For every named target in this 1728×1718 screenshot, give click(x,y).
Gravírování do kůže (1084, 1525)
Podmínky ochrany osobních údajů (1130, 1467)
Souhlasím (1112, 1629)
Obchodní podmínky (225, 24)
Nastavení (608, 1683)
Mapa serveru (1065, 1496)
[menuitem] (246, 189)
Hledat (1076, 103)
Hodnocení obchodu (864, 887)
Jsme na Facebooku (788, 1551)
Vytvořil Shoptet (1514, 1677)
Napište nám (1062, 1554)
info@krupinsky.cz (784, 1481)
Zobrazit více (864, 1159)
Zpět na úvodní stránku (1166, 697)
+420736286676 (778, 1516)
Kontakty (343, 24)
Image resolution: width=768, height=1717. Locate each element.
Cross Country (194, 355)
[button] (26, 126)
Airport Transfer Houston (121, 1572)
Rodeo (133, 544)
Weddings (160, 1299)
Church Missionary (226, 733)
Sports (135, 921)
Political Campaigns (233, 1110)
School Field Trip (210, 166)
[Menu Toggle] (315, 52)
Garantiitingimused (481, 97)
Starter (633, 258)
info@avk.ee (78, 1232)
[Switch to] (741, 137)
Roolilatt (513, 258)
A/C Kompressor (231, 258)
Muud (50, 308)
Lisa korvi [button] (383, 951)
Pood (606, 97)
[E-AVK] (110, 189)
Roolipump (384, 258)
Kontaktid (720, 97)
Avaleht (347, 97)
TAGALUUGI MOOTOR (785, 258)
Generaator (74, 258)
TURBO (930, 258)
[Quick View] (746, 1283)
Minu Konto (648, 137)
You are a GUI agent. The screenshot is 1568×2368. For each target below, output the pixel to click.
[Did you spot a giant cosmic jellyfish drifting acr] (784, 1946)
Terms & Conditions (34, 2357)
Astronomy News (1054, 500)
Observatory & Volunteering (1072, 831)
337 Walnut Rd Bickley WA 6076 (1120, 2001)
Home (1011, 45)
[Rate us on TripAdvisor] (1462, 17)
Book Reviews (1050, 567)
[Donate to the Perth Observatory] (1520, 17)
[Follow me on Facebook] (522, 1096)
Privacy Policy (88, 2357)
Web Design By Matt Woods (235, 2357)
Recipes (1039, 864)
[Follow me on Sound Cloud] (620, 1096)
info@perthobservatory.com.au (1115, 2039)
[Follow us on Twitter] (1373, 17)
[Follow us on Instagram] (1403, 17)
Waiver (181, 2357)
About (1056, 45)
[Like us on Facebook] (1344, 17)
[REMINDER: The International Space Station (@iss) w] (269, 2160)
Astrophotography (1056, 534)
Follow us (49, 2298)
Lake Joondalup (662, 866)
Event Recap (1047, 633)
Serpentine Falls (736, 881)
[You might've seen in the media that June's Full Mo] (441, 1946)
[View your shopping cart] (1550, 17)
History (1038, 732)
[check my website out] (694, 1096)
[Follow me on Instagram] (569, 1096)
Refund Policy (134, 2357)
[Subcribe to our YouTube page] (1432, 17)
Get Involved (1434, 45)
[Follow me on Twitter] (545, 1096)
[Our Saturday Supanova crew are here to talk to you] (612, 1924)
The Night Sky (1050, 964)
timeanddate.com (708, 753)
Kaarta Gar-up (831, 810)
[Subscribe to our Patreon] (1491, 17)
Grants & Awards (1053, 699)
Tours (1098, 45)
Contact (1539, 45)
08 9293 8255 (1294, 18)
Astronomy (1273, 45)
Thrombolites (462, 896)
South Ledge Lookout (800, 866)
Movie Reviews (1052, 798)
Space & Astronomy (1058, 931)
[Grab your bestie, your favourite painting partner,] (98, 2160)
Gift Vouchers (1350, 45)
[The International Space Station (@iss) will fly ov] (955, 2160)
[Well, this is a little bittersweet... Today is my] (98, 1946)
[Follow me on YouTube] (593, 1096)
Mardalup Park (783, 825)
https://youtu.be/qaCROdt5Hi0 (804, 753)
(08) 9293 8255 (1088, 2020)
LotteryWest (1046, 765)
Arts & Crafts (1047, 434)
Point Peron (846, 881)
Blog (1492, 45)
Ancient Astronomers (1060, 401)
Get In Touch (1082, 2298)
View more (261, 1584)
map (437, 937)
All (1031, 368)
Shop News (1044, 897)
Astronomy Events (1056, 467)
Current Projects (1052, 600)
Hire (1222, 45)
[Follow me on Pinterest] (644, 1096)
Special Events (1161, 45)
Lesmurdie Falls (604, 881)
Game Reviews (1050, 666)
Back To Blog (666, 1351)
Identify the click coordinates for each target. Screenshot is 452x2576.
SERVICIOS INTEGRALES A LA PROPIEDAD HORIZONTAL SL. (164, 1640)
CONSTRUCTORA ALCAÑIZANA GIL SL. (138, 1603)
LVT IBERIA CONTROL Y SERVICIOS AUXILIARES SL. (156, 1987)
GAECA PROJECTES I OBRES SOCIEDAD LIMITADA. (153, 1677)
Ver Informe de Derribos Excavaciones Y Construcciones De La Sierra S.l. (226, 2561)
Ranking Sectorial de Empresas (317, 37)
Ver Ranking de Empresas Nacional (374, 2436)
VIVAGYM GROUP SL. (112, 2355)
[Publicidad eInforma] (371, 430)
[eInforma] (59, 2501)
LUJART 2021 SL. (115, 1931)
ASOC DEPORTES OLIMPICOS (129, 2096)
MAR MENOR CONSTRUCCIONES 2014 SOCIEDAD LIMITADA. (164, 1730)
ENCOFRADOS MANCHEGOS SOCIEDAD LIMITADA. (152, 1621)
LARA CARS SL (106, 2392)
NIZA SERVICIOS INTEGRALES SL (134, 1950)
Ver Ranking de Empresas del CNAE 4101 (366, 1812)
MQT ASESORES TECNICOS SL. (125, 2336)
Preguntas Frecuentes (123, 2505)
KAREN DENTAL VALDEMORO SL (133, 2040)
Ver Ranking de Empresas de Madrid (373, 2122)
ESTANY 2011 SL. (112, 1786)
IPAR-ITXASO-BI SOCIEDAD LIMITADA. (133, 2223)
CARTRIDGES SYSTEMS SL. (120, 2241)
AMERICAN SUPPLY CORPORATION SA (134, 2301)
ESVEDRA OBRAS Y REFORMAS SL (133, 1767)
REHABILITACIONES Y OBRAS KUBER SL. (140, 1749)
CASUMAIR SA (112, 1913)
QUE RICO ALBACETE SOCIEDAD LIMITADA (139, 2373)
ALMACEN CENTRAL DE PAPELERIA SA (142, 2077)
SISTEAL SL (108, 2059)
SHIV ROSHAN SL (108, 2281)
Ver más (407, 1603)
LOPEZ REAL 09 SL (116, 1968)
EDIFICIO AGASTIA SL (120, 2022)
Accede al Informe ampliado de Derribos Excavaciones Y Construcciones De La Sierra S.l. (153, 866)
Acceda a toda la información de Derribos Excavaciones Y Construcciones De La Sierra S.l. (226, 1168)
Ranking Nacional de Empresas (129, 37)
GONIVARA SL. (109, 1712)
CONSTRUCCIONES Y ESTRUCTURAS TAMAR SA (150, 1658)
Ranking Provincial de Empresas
####
▸ What is expected
Retype all of the material, exactly as written.

▸ Written response
For every named target in this 1728×1718 screenshot, give click(x,y).
Gravírování do kůže (1084, 1525)
Podmínky ochrany osobních údajů (1130, 1467)
Souhlasím (1112, 1629)
Obchodní podmínky (225, 24)
Nastavení (608, 1683)
Mapa serveru (1065, 1496)
[menuitem] (246, 189)
Hledat (1076, 103)
Hodnocení obchodu (864, 887)
Jsme na Facebooku (788, 1551)
Vytvořil Shoptet (1514, 1677)
Napište nám (1062, 1554)
info@krupinsky.cz (784, 1481)
Zobrazit více (864, 1159)
Zpět na úvodní stránku (1166, 697)
+420736286676 (778, 1516)
Kontakty (343, 24)
Image resolution: width=768, height=1717. Locate each element.
Cross Country (194, 355)
[button] (26, 126)
Airport Transfer Houston (121, 1572)
Rodeo (133, 544)
Weddings (160, 1299)
Church Missionary (226, 733)
Sports (135, 921)
Political Campaigns (233, 1110)
School Field Trip (210, 166)
[Menu Toggle] (315, 52)
Garantiitingimused (481, 97)
Starter (633, 258)
info@avk.ee (78, 1232)
[Switch to] (741, 137)
Roolilatt (513, 258)
A/C Kompressor (231, 258)
Muud (50, 308)
Lisa korvi [button] (383, 951)
Pood (606, 97)
[E-AVK] (110, 189)
Roolipump (384, 258)
Kontaktid (720, 97)
Avaleht (347, 97)
TAGALUUGI MOOTOR (785, 258)
Generaator (74, 258)
TURBO (930, 258)
[Quick View] (746, 1283)
Minu Konto (648, 137)
You are a GUI agent. The screenshot is 1568×2368. For each target below, output the pixel to click.
[Did you spot a giant cosmic jellyfish drifting acr] (784, 1946)
Terms & Conditions (34, 2357)
Astronomy News (1054, 500)
Observatory & Volunteering (1072, 831)
337 Walnut Rd Bickley WA 6076 (1120, 2001)
Home (1011, 45)
[Rate us on TripAdvisor] (1462, 17)
Book Reviews (1050, 567)
[Donate to the Perth Observatory] (1520, 17)
[Follow me on Facebook] (522, 1096)
Privacy Policy (88, 2357)
Web Design By Matt Woods (235, 2357)
Recipes (1039, 864)
[Follow me on Sound Cloud] (620, 1096)
info@perthobservatory.com.au (1115, 2039)
[Follow us on Twitter] (1373, 17)
[Follow us on Instagram] (1403, 17)
Waiver (181, 2357)
About (1056, 45)
[Like us on Facebook] (1344, 17)
[REMINDER: The International Space Station (@iss) w] (269, 2160)
Astrophotography (1056, 534)
Follow us (49, 2298)
Lake Joondalup (662, 866)
Event Recap (1047, 633)
Serpentine Falls (736, 881)
[You might've seen in the media that June's Full Mo] (441, 1946)
[View your shopping cart] (1550, 17)
History (1038, 732)
[check my website out] (694, 1096)
[Follow me on Instagram] (569, 1096)
Refund Policy (134, 2357)
[Subcribe to our YouTube page] (1432, 17)
Get Involved (1434, 45)
[Follow me on Twitter] (545, 1096)
[Our Saturday Supanova crew are here to talk to you] (612, 1924)
The Night Sky (1050, 964)
timeanddate.com (708, 753)
Kaarta Gar-up (831, 810)
[Subscribe to our Patreon] (1491, 17)
Grants & Awards (1053, 699)
Tours (1098, 45)
Contact (1539, 45)
08 9293 8255 (1294, 18)
Astronomy (1273, 45)
Thrombolites (462, 896)
South Ledge Lookout (800, 866)
Movie Reviews (1052, 798)
Space & Astronomy (1058, 931)
[Grab your bestie, your favourite painting partner,] (98, 2160)
Gift Vouchers (1350, 45)
[The International Space Station (@iss) will fly ov] (955, 2160)
[Well, this is a little bittersweet... Today is my] (98, 1946)
[Follow me on YouTube] (593, 1096)
Mardalup Park (783, 825)
https://youtu.be/qaCROdt5Hi0 (804, 753)
(08) 9293 8255 (1088, 2020)
LotteryWest (1046, 765)
Arts & Crafts (1047, 434)
Point Peron (846, 881)
Blog (1492, 45)
Ancient Astronomers (1060, 401)
Get In Touch (1082, 2298)
View more (261, 1584)
map (437, 937)
All (1031, 368)
Shop News (1044, 897)
Astronomy Events (1056, 467)
Current Projects (1052, 600)
Hire (1222, 45)
[Follow me on Pinterest] (644, 1096)
Special Events (1161, 45)
Lesmurdie Falls (604, 881)
Game Reviews (1050, 666)
Back To Blog (666, 1351)
Identify the click coordinates for each target. Screenshot is 452x2576.
SERVICIOS INTEGRALES A LA PROPIEDAD HORIZONTAL SL. (164, 1640)
CONSTRUCTORA ALCAÑIZANA GIL SL. (138, 1603)
LVT IBERIA CONTROL Y SERVICIOS AUXILIARES SL. (156, 1987)
GAECA PROJECTES I OBRES SOCIEDAD LIMITADA. (153, 1677)
Ver Informe de Derribos Excavaciones Y Construcciones De La Sierra S.l. (226, 2561)
Ranking Sectorial de Empresas (317, 37)
Ver Ranking de Empresas Nacional (374, 2436)
VIVAGYM GROUP SL. (112, 2355)
[Publicidad eInforma] (371, 430)
[eInforma] (59, 2501)
LUJART 2021 SL. (115, 1931)
ASOC DEPORTES OLIMPICOS (129, 2096)
MAR MENOR CONSTRUCCIONES 2014 SOCIEDAD LIMITADA. (164, 1730)
ENCOFRADOS MANCHEGOS SOCIEDAD LIMITADA. (152, 1621)
LARA CARS SL (106, 2392)
NIZA SERVICIOS INTEGRALES SL (134, 1950)
Ver Ranking de Empresas del CNAE 4101 (366, 1812)
MQT ASESORES TECNICOS SL. (125, 2336)
Preguntas Frecuentes (123, 2505)
KAREN DENTAL VALDEMORO SL (133, 2040)
Ver Ranking de Empresas de Madrid (373, 2122)
ESTANY 2011 SL. (112, 1786)
IPAR-ITXASO-BI SOCIEDAD LIMITADA. (133, 2223)
CARTRIDGES SYSTEMS SL. (120, 2241)
AMERICAN SUPPLY CORPORATION SA (134, 2301)
ESVEDRA OBRAS Y REFORMAS SL (133, 1767)
REHABILITACIONES Y OBRAS KUBER SL. (140, 1749)
CASUMAIR SA (112, 1913)
QUE RICO ALBACETE SOCIEDAD LIMITADA (139, 2373)
ALMACEN CENTRAL DE PAPELERIA SA (142, 2077)
SISTEAL SL (108, 2059)
SHIV ROSHAN SL (108, 2281)
Ver más (407, 1603)
LOPEZ REAL 09 SL (116, 1968)
EDIFICIO AGASTIA SL (120, 2022)
Accede al Informe ampliado de Derribos Excavaciones Y Construcciones De La Sierra S.l. (153, 866)
Acceda a toda la información de Derribos Excavaciones Y Construcciones De La Sierra S.l. (226, 1168)
Ranking Nacional de Empresas (129, 37)
GONIVARA SL. (109, 1712)
CONSTRUCCIONES Y ESTRUCTURAS TAMAR SA (150, 1658)
Ranking Provincial de Empresas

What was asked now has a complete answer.